EXERCISE DETAILS: An exact copy of each line below is needed, with no images in it.

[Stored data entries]
◆ ◆ ◆ ◆

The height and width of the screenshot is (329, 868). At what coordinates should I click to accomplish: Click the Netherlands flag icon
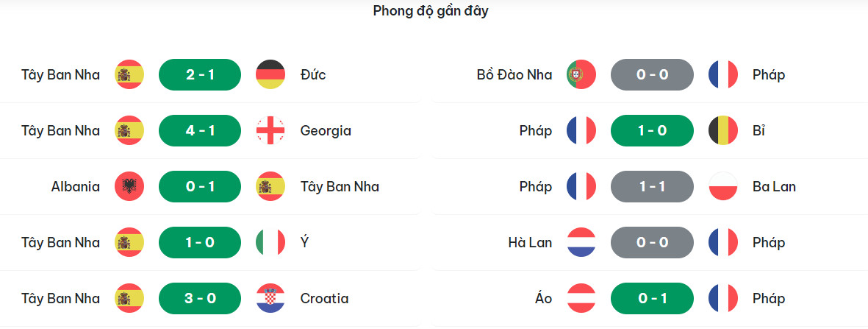click(581, 242)

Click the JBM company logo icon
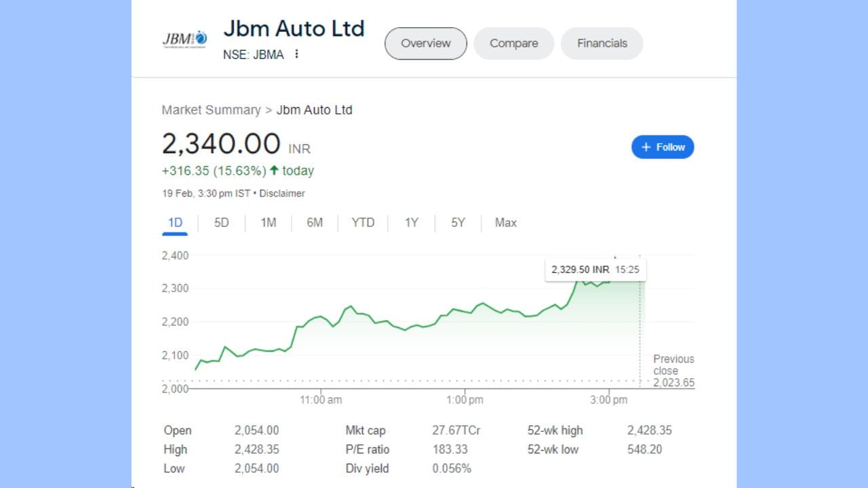184,39
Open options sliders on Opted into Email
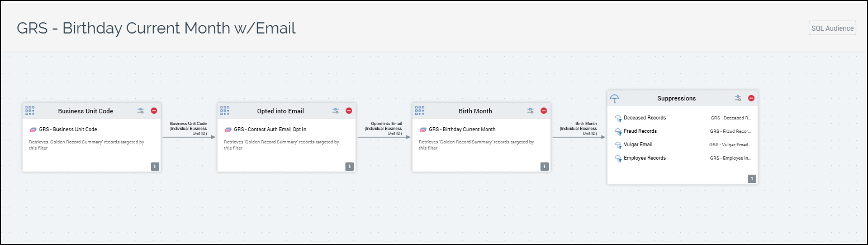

◆ ◆ ◆ ◆

WORKED SOLUTION:
The height and width of the screenshot is (329, 868). At what coordinates should I click to accomplish: Click the Netherlands flag icon
click(581, 242)

Click the JBM company logo icon
184,39
Open options sliders on Opted into Email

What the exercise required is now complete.